• _What you will do_:
1/ Answer these questions about the forum thread on Barcode:
(a) How many highrise towers will the B13 plot hold?
(b) How many floors will the highest building in Barcode (b13) have?
(c) How many floors does Postgirobygget have?
2/ Reproduce the passage of the forum thread on Barcode between "## dexter26" and "while back! Clone...", inclusive, switching "spammer" to "copycat".
3/ List every name that appears directly before "said:" in the forum thread on Barcode.

• _Text section_:
That is a bizarre collection of buildings. Looks cool anyway.


----------



## Galro

Þróndeimr said:


> Rendering showing the last phase of Barcode, the B13 plot which will room three highrise towers with apartments and shops.


And here's proposed facade materials for the same buildig:




























http://www.skyscrapercity.com/showthread.php?t=1010083&page=3

The plot consist of three buildings and I think each buildings gets different facade treatment.


----------



## safira218

redstone said:


> Lovely designs!


But even though I'm no huge enthusiast for scrapers at all costs I think one or two good scrapers would be a nice addition to this development... Or somewhere quite close to it at least. Alternatively, a scraper adding more to the little "cluster" we got going with hotel Plaza and Postbygget.


----------



## Galro

It worth mentioning that this buildings is currently pending for approval (unsure of long they have gotten in the proses) where postens old letter central lies:








http://www.skyscrapercity.com/showthread.php?t=708658

The highest building in Barcode (b13) will be 21 floors - Postgirobygget is 26 floors as a comparison. I think it would be weird with anything higher there. I prefer to have our highest buildings in the background.


----------



## dexter26

safira218 said:


> But even though I'm no huge enthusiast for scrapers at all costs I think one or two good scrapers would be a nice addition to this development... Or somewhere quite close to it at least. Alternatively, a scraper adding more to the little "cluster" we got going with hotel Plaza and Postbygget.


:bash: spammer, he stole a comment I gave a good while back! Clone...


----------



## Ingenioren

Galro said:


> The highest building in Barcode (b13) will be 21 floors - Postgirobygget is 26 floors as a comparison. I think it would be weird with anything higher there. I prefer to have our highest buildings in the background.

• _Dataset section_:
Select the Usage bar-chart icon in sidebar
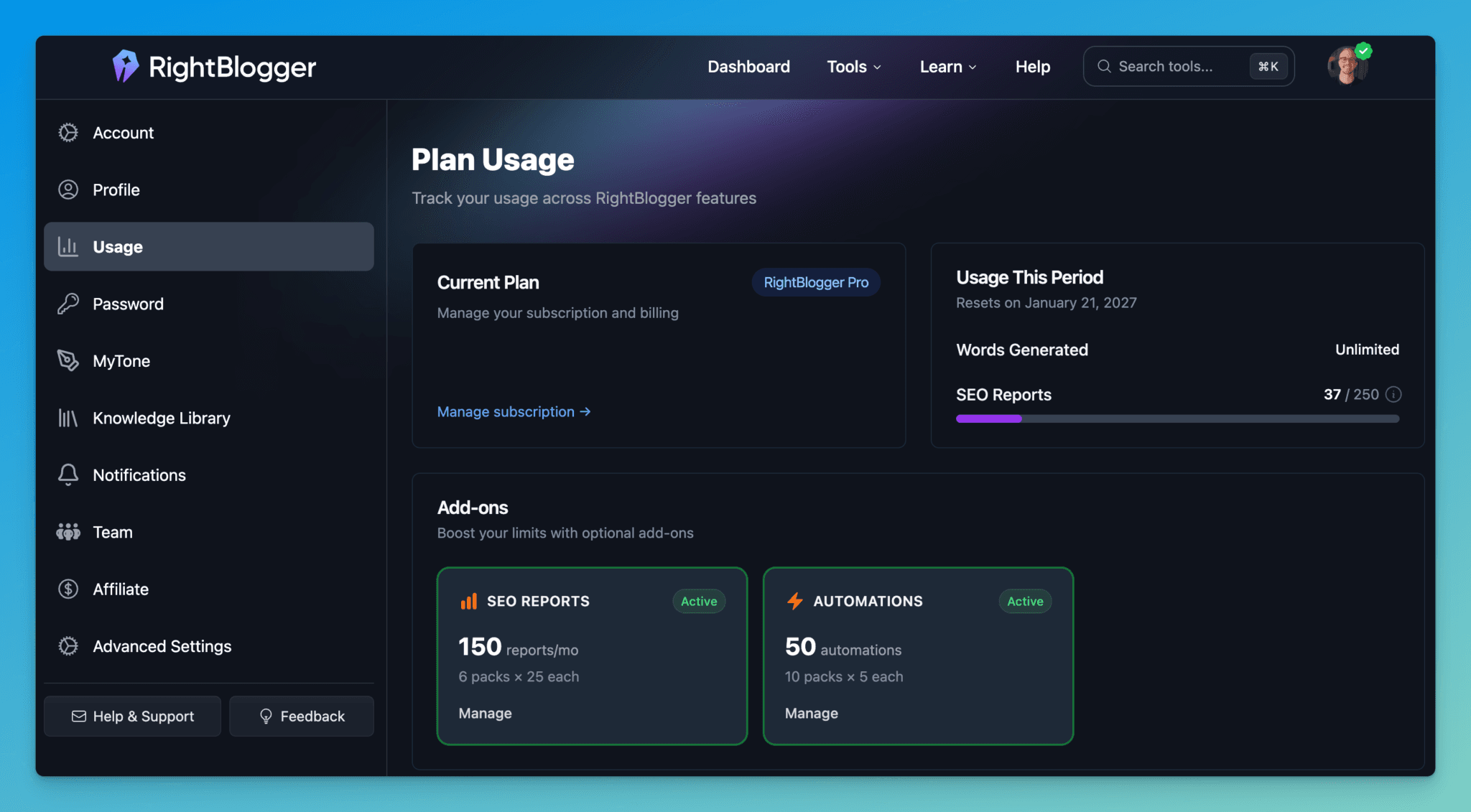This screenshot has width=1471, height=812. coord(68,246)
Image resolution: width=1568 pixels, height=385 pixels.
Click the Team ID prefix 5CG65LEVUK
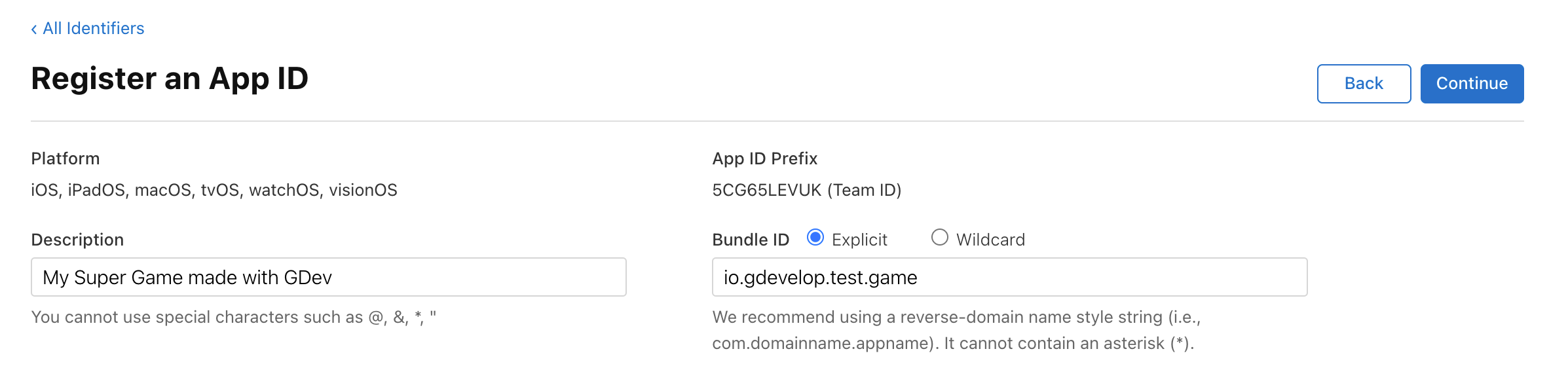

• _The replies_:
1/
(a) Three
(b) 21
(c) 26

2/
## dexter26

safira218 said:


> But even though I'm no huge enthusiast for scrapers at all costs I think one or two good scrapers would be a nice addition to this development... Or somewhere quite close to it at least. Alternatively, a scraper adding more to the little "cluster" we got going with hotel Plaza and Postbygget.


:bash: copycat, he stole a comment I gave a good while back! Clone...

3/
Þróndeimr
redstone
safira218
Galro